Red Fox

The red fox is fairly common in our area, living in a variety of habitats. It has been possible to study various gaits as well as the tracks. In the winter the tracks can be seen in the snow at high elevations. Sometimes there is evidence of hunting behavior.


It is instructive to view tracks under different conditions. The track looks different as the conditions change (e.g., dry versus wet sand or soft mud versus hard crust) or the stride shifts from direct register (hind print directly on top of front print) to a side trot where both the front and hind feet are visible. Look for the shallow "v" formed by the interdigital pad to distinguish the red fox from coyote and other canines.

Here a fox tracked fresh dirt over a crust of fine silt laid down during a winter flood.



A red fox (and sometimes a mate) frequent the flood plain of the Sandy River in Oxbow Park west of Portland. On every visit to the area, one can see a different story in the sand.

A trot appears to be the most common gait though walks and gallops are often found. Here the stride is 29" and the straddle only 3". Compare this narrow straddle to typical bobcat measurements.

Side Trot

As with other canines (even dogs) the fox will often use a side trot. As he turns his head to the left or right, the hind feet swing to the opposide side of the front feet.


Gallops, especially lopes, are occasionally seen but I have yet to get a satisfactory photo.


Near Mt.
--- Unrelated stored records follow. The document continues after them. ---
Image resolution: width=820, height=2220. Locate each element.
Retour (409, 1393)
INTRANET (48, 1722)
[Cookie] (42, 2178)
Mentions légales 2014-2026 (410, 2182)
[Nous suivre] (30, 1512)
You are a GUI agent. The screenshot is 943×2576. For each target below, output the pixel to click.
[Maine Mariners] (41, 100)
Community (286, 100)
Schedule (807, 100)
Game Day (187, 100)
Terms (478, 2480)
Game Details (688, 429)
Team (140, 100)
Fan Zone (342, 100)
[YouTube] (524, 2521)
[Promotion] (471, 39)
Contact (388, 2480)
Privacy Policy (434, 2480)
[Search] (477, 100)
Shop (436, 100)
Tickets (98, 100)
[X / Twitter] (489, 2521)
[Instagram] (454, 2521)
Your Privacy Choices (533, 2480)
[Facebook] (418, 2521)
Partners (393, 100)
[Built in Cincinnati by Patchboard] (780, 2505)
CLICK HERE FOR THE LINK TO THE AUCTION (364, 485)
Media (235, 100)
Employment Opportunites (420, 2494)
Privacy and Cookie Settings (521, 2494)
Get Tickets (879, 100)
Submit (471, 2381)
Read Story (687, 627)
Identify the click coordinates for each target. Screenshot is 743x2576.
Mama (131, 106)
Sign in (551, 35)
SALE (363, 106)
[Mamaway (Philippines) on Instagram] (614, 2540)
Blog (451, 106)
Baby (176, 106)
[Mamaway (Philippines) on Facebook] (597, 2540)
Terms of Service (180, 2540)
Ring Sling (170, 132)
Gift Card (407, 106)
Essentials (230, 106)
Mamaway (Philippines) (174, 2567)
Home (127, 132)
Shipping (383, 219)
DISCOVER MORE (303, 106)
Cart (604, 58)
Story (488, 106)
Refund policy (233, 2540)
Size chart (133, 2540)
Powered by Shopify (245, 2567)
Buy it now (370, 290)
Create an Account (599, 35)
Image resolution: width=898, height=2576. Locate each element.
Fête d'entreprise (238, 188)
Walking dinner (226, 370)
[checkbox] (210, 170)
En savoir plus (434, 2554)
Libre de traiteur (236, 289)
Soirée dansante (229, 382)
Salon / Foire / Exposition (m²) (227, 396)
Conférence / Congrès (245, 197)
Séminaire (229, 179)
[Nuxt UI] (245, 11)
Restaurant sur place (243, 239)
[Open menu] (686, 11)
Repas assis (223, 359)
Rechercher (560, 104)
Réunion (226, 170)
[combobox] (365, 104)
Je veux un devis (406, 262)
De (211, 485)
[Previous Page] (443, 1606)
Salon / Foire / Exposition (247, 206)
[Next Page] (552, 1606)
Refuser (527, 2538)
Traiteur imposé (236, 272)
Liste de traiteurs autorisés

Hood Meadows we followed a single set of fox tracks in the snow for a ways until it split into two sets. Close inspection showed that one set had a shorter stride and smaller tracks suggesting a mated pair. On our way back, we realized that as our group dipped down into a bowl looking for tracks that the foxes were working their way up the slope. They looped around, crossed our tracks, and went back down the slope as we we started back up.


Here the fox pounced on a mole burrow.

This fox feasted on a Canada Goose.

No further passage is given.